About

photo Pierre Laniau
photo Pierre Laniau

on the endless road,
on the road between her two sisters,
the little hope steps forward.

This is she, this little one, that drives it all.
For faith only sees what is,
And her, she sees what will be.
                            Charles Péguy

When I paint, I search with relish the anomaly and the cohesion, the singularity, the time lost, the straying, I try the certain and the uncertain. Like a jazz improvisation, I create “grids” for myself through the course of my practice. With diligence and uprightness, I obey my desires, moods, fads, frenzies, keeping the maximum enjoyable spontaneity in the execution and the result. And this inevitably involves the pleasure of “painting” matter: pure colors and unique blends, the matte, the thickness, the lightness, the transparency, the footprint of an object, the drawing of a spray paint, dark circles, solids, the touch of the brush, a wide brush, a small brush, the happiness of slow, quick, careful, violent gestures, gestures of friction, of load, of water…

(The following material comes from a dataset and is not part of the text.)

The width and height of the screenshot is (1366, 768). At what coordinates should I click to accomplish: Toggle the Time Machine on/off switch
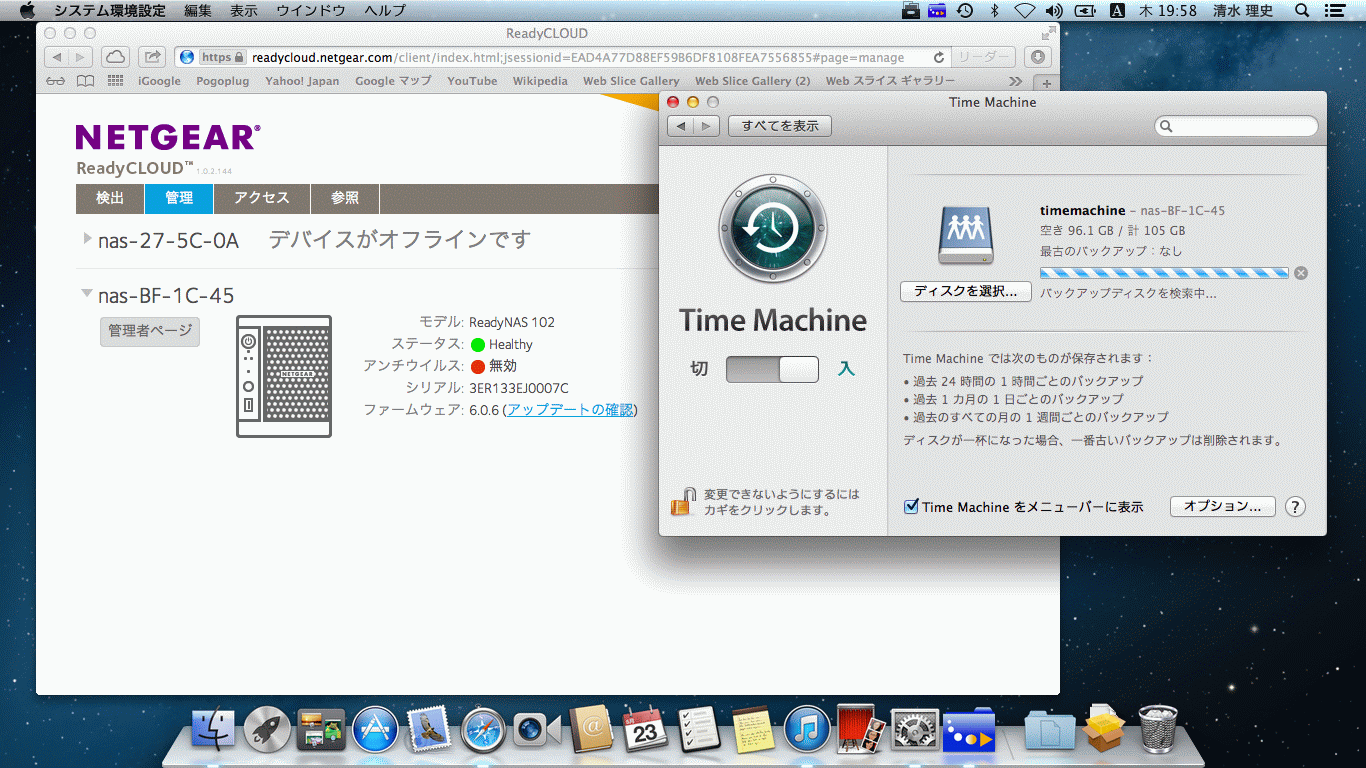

The workshop is for me where no one restrains my freedom, my appetite, my sensuality and my contradictions. I organize time and space as I feel for my work. Wherever I reinstall my workshop, Paris, Lecheria – Venezuela, Houston – Texas, the life of the canvas forces me to respect the time and pace of achievement. This forces me to tame this dear bubbling that life maintains and that I love. I seek good external movement and good inner energy that give me the formula for my desires. Only the canvas leaves me my fancy, my pleasure, the oblivion and a rebelliousness disguised in obedience. I then try to leave the spirit of my canvas exist without letting the result blind me. I need time, space to search and get the right concentration. I paint several canvases at the same time, so that every intervention has time to dry, to mature, to give its results. All the paintings exhibited in the workshop enable a dialogue between the canvases which helps me clarify my thoughts and senses. My ideas become clearer, they enrich themselves. A canvas, compared to its neighbor, reinforces the character of one of them, leaves a void, overloads the other. The qualities of one help me see the needs of the other. This round of canvases, that teases my imagination, is a beautiful and scary trigger. The canvases, combined with one another, progress, bloom and mend each other’s ways.

There are jubilant propositions given by painting “matter”, rules required by the workshop (time and space), and my temperament to guide me in this production. This creates a tension between liberation and control, and like any artist, it is this felicity I seek. The tension can be pleasant or unpleasant, but it must be there for the painting to exist. The existence of the senses reinforces the meaning of existence.
To end the canvas, I look for something unexpected, singular and enjoyable. This meets my satisfaction criteria.

My tastes and desires, to which my rule is to obey instinctively, were built during my life at the School of Fine Arts in contact with museums and painters. As a teenager, I loved Odilon Redon. Later, Albert Oehlen and the German expressionist painters. Lately, I look at surrealist painting with its spooky delirium, as well as drawings such as those of Jockum Nordström, Jorge Queiroz, Cy Twombly, or Henry Darger.

When I end my canvas, it must still exist outside of me. Sometimes, hope continues its path and it is for the one who looks to find her magic. The canvas is no longer mine. When the magic is there, I dare have faith in hope.